[Items from a pointing dataset]
╔══
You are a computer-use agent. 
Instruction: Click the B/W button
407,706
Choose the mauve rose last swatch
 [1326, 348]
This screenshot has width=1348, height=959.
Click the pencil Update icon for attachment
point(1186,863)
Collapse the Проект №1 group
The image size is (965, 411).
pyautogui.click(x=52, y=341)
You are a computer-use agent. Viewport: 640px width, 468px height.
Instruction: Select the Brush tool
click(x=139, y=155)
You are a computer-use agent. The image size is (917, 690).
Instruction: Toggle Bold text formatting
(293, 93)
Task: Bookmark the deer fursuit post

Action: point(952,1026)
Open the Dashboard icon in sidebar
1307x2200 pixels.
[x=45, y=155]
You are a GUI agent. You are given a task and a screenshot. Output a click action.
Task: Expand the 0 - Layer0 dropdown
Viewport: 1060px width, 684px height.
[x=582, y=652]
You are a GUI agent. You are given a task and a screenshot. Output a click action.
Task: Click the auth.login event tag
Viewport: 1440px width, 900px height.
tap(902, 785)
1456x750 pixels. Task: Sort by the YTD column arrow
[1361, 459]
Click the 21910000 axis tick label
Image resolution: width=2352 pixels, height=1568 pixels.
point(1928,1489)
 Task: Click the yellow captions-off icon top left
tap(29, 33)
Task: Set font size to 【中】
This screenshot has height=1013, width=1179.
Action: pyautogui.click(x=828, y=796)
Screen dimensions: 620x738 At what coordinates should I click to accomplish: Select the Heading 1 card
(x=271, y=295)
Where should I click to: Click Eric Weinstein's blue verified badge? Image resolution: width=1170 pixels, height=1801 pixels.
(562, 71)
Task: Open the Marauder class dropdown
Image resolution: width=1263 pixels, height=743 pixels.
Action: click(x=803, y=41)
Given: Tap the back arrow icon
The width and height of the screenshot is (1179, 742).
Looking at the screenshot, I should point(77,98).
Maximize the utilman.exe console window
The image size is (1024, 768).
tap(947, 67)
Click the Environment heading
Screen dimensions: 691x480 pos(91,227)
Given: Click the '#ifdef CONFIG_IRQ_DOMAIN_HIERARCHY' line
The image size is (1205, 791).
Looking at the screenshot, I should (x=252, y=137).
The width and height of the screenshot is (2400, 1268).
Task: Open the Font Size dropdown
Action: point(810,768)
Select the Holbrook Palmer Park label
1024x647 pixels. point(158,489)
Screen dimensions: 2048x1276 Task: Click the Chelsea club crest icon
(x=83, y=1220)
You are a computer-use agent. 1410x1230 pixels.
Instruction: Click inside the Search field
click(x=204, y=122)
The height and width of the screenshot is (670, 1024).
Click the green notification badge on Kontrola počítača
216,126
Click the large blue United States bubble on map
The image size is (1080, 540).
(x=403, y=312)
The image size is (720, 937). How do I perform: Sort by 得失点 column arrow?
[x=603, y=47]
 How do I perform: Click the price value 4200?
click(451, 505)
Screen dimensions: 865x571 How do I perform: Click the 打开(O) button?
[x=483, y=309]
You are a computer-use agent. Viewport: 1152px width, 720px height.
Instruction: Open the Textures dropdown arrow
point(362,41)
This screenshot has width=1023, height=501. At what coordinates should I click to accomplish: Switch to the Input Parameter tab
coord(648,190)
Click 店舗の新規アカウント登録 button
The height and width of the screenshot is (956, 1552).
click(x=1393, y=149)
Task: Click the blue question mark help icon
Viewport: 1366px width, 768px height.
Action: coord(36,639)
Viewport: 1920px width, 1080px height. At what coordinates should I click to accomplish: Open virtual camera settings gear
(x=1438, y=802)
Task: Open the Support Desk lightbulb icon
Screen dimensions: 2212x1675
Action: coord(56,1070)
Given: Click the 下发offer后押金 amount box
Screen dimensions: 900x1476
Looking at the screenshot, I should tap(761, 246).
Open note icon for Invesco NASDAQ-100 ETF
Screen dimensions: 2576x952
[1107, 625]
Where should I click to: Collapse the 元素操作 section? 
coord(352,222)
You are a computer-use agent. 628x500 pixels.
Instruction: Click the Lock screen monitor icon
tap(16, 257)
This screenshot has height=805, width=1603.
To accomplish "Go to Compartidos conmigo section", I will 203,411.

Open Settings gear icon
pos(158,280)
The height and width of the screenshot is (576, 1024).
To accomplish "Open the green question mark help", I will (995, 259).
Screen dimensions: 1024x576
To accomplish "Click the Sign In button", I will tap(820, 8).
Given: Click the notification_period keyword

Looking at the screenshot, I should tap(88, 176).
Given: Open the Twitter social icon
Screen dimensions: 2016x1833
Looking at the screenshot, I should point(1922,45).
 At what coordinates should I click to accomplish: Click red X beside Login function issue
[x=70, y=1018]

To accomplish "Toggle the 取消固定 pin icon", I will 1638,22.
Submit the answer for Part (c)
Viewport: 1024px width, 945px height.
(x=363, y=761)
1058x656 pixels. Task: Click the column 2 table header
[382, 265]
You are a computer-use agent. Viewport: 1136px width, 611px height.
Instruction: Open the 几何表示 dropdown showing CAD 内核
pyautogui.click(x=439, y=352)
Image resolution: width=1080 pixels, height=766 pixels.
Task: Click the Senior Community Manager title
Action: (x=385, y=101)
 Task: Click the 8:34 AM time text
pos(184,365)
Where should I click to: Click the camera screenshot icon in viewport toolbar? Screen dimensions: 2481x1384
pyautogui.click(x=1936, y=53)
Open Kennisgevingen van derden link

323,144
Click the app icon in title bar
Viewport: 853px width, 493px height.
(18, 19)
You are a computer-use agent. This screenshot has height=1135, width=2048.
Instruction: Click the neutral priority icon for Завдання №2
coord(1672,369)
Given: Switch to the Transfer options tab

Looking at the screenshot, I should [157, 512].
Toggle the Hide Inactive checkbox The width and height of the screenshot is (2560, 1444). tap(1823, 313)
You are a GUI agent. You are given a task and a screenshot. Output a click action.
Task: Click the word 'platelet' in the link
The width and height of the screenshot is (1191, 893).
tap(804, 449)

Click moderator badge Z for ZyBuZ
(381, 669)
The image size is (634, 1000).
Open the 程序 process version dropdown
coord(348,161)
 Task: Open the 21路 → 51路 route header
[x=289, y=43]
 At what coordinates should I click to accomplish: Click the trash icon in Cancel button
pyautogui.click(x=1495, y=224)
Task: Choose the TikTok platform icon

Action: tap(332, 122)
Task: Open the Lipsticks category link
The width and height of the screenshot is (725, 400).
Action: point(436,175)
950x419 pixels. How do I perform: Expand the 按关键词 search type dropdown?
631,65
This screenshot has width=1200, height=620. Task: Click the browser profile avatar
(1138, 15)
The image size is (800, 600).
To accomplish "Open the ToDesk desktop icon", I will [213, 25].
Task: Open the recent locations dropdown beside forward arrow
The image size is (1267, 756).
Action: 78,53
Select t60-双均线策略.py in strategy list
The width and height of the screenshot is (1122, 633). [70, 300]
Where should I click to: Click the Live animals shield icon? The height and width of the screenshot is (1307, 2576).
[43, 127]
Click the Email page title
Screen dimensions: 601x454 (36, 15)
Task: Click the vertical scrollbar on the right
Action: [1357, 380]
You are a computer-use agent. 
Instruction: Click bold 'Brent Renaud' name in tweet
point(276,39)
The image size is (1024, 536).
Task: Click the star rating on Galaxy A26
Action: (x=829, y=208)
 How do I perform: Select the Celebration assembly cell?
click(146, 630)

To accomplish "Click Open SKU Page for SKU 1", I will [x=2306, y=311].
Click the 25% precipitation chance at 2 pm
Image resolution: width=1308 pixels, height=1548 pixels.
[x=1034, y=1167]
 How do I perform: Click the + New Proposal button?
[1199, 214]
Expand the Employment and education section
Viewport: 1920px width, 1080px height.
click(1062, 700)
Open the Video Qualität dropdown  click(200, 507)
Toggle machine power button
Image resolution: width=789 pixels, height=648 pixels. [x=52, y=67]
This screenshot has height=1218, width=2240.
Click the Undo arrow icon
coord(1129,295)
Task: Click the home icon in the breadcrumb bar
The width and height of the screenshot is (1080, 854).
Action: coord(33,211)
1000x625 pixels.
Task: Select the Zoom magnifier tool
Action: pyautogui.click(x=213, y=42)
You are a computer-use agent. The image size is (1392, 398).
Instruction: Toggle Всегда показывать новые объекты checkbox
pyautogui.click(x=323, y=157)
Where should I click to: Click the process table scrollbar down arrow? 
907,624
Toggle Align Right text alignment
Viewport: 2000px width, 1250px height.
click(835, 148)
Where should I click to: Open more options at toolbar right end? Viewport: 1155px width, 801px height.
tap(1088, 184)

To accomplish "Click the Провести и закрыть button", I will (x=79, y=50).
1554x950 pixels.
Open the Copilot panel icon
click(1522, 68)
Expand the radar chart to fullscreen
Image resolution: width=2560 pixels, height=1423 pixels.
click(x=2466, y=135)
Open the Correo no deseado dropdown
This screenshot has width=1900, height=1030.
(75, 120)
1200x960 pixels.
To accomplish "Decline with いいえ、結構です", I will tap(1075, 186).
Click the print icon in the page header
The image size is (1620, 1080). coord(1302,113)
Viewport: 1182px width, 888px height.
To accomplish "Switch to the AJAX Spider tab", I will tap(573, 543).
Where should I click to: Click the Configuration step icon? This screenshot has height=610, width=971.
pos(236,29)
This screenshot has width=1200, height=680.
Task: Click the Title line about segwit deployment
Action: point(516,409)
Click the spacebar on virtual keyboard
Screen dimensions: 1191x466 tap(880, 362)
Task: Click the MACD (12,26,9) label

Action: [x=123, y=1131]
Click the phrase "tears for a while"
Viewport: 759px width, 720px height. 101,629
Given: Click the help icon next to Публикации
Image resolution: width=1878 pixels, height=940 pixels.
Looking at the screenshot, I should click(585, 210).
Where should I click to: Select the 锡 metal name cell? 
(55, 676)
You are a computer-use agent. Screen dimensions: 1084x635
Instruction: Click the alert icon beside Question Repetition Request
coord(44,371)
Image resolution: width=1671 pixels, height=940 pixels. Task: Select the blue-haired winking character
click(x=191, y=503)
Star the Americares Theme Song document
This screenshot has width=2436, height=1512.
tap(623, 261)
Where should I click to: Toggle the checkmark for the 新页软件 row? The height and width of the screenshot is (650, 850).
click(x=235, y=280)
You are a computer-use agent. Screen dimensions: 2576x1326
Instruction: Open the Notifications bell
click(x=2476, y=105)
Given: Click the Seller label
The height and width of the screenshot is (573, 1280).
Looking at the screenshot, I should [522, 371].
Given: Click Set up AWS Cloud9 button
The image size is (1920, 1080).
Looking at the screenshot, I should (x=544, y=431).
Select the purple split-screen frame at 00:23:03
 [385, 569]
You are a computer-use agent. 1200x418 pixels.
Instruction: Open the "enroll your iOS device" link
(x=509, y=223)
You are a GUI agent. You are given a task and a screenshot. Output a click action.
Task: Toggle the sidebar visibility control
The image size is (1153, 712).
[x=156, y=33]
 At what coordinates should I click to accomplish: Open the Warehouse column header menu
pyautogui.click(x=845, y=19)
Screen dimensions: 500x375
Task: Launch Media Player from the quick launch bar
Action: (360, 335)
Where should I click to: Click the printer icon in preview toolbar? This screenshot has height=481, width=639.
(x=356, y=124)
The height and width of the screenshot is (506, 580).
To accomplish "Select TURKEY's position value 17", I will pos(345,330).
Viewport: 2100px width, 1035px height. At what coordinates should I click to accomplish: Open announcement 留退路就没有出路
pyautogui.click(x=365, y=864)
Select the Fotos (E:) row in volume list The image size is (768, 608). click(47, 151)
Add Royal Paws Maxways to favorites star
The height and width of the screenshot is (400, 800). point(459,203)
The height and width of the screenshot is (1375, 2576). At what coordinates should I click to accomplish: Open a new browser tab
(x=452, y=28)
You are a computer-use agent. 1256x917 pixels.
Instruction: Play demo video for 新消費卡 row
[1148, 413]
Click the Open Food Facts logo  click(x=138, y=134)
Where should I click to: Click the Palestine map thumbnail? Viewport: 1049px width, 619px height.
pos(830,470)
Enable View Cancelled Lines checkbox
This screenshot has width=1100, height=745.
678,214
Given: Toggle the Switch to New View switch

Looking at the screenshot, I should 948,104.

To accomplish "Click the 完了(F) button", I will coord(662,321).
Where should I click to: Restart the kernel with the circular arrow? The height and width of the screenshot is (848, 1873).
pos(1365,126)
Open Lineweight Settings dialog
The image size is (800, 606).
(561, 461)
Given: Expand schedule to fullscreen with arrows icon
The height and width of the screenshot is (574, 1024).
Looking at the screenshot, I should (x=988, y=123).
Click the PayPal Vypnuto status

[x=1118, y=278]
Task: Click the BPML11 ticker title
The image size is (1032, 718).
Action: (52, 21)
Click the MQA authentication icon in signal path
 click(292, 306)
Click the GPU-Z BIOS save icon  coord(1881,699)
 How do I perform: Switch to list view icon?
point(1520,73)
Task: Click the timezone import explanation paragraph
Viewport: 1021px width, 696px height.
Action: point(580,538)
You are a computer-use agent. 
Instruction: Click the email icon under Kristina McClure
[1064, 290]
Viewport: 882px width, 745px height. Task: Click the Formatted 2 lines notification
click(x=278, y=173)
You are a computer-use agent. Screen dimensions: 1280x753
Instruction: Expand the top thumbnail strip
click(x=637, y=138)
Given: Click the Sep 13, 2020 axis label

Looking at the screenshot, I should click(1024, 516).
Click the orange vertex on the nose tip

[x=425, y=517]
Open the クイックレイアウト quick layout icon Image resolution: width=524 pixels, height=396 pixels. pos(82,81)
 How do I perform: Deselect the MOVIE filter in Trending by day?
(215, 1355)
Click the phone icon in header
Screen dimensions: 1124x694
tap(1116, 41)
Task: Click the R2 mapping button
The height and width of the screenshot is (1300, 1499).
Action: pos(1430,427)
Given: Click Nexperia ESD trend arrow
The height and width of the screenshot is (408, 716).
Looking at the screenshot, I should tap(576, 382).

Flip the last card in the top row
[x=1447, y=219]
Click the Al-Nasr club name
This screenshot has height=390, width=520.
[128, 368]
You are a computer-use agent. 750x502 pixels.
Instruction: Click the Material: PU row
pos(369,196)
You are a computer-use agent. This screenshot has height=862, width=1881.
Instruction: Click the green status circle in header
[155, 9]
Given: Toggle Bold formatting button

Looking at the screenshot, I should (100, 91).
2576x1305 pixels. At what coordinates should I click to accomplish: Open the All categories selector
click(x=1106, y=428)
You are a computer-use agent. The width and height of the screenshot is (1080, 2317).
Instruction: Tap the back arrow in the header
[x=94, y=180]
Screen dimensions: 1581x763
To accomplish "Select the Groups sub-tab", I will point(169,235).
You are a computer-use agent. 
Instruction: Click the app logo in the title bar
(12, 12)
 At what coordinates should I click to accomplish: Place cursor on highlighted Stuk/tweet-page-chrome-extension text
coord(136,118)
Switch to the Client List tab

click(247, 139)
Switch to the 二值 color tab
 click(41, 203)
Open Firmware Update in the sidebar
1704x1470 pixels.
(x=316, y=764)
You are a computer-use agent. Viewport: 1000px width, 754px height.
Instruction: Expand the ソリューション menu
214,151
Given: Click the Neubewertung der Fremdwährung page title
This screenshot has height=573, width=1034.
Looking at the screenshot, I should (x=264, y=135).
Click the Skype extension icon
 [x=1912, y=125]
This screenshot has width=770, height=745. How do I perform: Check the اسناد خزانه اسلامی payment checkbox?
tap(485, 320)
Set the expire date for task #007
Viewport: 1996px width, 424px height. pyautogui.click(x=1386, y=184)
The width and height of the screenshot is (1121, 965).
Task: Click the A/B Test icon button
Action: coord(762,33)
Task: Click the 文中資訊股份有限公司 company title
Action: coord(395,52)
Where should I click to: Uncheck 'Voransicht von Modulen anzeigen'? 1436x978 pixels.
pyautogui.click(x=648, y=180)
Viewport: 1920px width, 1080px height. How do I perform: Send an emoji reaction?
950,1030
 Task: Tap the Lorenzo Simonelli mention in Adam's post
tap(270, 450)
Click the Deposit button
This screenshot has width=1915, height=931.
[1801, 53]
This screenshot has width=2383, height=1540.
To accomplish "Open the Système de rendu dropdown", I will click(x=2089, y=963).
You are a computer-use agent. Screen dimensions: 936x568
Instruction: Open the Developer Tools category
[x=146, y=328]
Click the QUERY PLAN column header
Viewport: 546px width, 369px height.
╚══
» Exercise brief:
Copy out the items word for word, starting from the very first line and going on through the line that contains "[1326, 348]".

» Task solution:
You are a computer-use agent. 
Instruction: Click the B/W button
407,706
Choose the mauve rose last swatch
 [1326, 348]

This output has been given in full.